The news comes only a week after Zuckerberg announced Facebook’s first ever downsizing, the Post Millennial reported.
“I had hoped the economy would have more clearly stabilized by now, but from what we’re seeing it doesn’t yet seem like it has, so we want to plan somewhat conservatively,” Zuckerberg said.
“For the first 18 years of the company, we basically grew quickly basically every year, and then more recently our revenue has been flat to slightly down for the first time,” he added.
Yure Pablo, a Brazilian computer science student, wrote in a LinkedIn post that he had turned down other offers to work for Zuck, but is now left with nothing.
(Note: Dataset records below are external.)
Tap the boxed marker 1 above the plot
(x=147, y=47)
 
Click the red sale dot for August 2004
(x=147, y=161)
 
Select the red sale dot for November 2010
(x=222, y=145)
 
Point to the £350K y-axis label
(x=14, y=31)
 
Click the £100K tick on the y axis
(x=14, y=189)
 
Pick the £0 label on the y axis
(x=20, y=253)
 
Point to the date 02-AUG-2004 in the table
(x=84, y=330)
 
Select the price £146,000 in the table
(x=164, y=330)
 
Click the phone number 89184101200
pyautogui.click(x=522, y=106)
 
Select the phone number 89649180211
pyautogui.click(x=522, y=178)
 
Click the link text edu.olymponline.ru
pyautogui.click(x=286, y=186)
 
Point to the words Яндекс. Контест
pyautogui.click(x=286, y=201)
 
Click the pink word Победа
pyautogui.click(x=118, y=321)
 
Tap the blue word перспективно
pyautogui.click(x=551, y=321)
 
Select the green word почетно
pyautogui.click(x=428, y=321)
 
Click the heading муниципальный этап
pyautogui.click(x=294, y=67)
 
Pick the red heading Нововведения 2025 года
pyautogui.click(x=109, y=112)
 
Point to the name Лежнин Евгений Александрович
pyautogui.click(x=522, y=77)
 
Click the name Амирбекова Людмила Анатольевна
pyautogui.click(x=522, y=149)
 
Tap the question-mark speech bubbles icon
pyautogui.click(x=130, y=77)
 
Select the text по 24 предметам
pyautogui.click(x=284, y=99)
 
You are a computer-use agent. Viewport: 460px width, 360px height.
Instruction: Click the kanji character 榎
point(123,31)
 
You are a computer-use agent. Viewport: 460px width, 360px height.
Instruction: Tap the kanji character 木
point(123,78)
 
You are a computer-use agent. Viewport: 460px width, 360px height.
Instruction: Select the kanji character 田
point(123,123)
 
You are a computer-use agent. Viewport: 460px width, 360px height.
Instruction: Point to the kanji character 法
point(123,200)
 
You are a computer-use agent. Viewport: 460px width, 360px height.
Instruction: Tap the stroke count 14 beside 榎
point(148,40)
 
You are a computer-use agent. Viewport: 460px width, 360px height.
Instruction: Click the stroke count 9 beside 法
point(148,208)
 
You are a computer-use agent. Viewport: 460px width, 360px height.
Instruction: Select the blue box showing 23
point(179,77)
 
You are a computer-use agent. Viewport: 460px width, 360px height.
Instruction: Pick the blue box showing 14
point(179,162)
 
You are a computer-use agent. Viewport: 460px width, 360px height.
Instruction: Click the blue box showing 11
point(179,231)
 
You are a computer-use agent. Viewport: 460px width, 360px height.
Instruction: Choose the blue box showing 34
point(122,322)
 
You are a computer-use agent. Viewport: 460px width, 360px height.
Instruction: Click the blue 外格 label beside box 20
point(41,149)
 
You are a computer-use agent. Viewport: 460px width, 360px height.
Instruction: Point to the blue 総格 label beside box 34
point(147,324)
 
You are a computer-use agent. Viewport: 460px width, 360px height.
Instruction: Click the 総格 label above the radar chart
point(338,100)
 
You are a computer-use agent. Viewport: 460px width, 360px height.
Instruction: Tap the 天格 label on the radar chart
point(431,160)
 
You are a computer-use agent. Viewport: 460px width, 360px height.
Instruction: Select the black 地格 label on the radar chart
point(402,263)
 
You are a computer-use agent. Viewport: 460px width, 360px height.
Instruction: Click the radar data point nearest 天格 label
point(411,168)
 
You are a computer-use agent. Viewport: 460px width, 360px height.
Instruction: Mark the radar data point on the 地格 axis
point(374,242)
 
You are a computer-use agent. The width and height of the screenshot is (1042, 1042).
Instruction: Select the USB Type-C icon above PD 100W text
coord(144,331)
“I changed plans and discarded another offer for 2023 due to this offer,” he wrote. “So if anyone can help me with [other] opportunities for the next year, I would be glad to apply.”
“Since the beginning of the year when I applied and got the offer, for me, a Latin American, people underrepresented most of the time, it was a watershed for my career, my family,” he added.
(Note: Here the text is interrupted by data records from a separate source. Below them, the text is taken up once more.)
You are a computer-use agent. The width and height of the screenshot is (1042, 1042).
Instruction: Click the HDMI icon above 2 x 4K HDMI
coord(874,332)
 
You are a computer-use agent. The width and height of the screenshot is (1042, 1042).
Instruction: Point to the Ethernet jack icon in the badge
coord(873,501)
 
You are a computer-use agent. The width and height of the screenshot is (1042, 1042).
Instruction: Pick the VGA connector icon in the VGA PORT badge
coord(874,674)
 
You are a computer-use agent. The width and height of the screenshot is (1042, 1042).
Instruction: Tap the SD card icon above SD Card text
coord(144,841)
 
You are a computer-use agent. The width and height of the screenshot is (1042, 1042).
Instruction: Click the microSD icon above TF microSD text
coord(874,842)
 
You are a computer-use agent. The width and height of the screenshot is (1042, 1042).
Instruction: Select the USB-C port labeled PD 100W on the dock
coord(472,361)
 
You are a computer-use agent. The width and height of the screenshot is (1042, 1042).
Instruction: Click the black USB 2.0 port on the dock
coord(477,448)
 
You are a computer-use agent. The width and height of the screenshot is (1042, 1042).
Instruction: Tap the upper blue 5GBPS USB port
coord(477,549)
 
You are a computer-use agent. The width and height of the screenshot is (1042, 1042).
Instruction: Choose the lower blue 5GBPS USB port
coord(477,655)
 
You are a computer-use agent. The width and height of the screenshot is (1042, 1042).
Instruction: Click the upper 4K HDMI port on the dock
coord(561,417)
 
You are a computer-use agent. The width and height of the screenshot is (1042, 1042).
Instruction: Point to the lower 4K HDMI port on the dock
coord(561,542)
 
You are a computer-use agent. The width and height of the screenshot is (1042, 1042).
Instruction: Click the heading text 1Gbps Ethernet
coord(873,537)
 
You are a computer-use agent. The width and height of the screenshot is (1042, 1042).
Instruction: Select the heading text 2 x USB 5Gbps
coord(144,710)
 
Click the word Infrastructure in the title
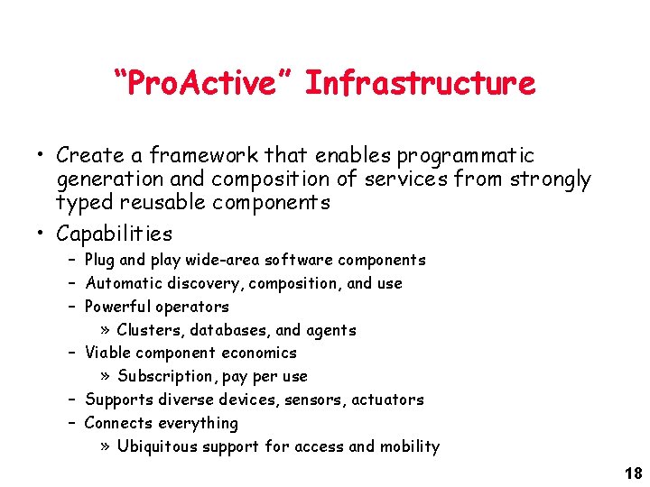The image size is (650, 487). [x=420, y=84]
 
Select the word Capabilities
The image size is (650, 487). [x=114, y=234]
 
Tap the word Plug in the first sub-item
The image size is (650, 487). [x=99, y=260]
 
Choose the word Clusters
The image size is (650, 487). [x=151, y=330]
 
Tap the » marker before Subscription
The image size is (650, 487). [x=106, y=376]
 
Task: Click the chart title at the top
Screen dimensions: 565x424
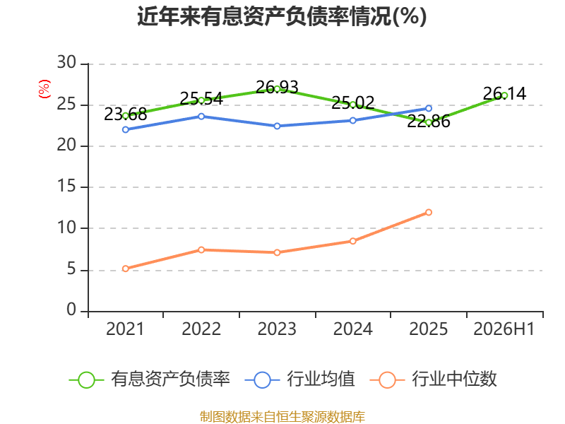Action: point(282,16)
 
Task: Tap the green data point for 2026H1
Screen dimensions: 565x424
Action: point(504,95)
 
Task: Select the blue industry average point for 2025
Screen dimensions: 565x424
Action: point(429,108)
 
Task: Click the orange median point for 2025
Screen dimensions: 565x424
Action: point(429,213)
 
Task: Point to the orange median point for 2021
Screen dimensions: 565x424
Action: point(126,269)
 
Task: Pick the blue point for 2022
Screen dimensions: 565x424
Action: point(201,117)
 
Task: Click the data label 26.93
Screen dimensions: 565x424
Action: point(277,88)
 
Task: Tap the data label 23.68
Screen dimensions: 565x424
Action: point(126,114)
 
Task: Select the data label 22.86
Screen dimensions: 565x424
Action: point(429,122)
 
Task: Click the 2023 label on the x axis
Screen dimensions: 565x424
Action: point(277,329)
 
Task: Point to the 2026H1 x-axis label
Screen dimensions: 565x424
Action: point(504,329)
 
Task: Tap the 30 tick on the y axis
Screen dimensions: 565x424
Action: point(66,62)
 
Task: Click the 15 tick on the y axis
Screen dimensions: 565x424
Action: point(66,187)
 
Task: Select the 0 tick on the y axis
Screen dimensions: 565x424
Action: point(71,310)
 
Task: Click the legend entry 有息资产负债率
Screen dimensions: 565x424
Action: point(150,379)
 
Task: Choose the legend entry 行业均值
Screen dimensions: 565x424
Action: point(299,379)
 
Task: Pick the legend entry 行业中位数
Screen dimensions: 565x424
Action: point(434,379)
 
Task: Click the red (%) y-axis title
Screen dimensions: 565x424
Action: point(44,89)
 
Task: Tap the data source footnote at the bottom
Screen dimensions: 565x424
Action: point(282,417)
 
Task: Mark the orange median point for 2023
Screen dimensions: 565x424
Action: point(277,252)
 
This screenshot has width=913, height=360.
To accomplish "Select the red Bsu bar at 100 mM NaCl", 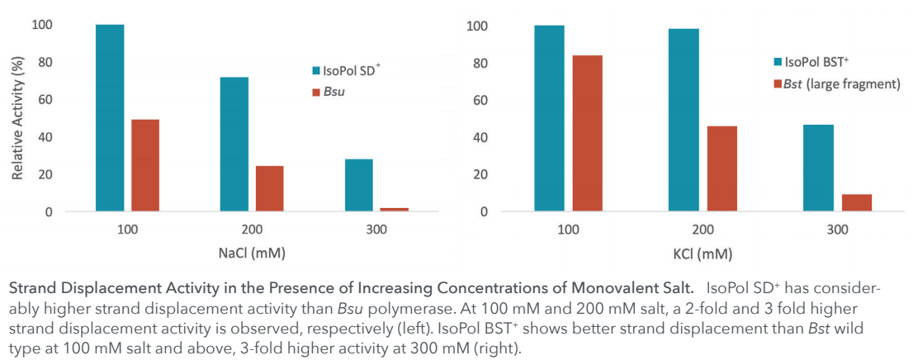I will (x=144, y=165).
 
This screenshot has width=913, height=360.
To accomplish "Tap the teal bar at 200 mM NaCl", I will (x=234, y=144).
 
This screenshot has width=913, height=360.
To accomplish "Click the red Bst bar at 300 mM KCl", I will (x=856, y=202).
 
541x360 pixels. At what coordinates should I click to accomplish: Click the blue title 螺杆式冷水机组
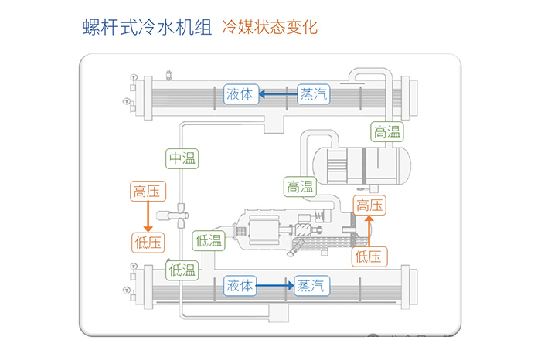pyautogui.click(x=147, y=27)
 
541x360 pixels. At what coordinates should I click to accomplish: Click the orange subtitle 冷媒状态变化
pyautogui.click(x=269, y=27)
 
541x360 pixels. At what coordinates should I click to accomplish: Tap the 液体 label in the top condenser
pyautogui.click(x=240, y=94)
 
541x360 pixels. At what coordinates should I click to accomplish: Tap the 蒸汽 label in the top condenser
pyautogui.click(x=313, y=94)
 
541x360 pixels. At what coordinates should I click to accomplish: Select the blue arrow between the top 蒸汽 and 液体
pyautogui.click(x=277, y=94)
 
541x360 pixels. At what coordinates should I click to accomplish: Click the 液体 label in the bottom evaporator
pyautogui.click(x=240, y=285)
Meta spokesperson Andrea Beasley tried to ease pressure on the company, framing the downsizing as a good thing for the future of the company.
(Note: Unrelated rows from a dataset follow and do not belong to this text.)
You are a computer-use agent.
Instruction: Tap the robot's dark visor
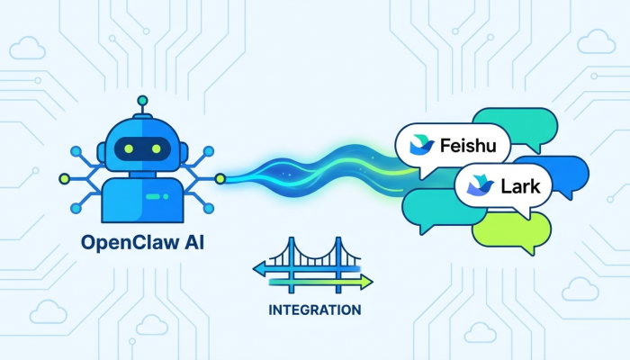[x=140, y=148]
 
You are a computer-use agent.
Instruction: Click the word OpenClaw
[x=123, y=242]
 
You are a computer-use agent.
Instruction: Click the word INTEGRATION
[x=315, y=310]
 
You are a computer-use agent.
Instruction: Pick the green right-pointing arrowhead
[x=366, y=282]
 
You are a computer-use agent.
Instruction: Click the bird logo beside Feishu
[x=420, y=145]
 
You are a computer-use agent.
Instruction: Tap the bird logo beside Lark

“Meta interns are crucial in shaping our future,” Beasley said. “This difficult decision was not made lightly and was made as a last resort. This companywide hiring shift is to ensure that our hiring targets are aligned with our highest-priority efforts and business needs.”
According to some rumors from the inside, 12,000 employees, or 15% of the entire Meta workforce could be cut in the coming weeks.
The Facebook finance plunge has taken its toll on Zuckerberg’s personal wealth, which took a huge hit in 2022, plunging nearly $71 billion and knocking him down to the 20th richest person in the world rankings.
The large majority of Zuckerberg’s wealth is anchored by Meta stock, which has dropped 57% this year.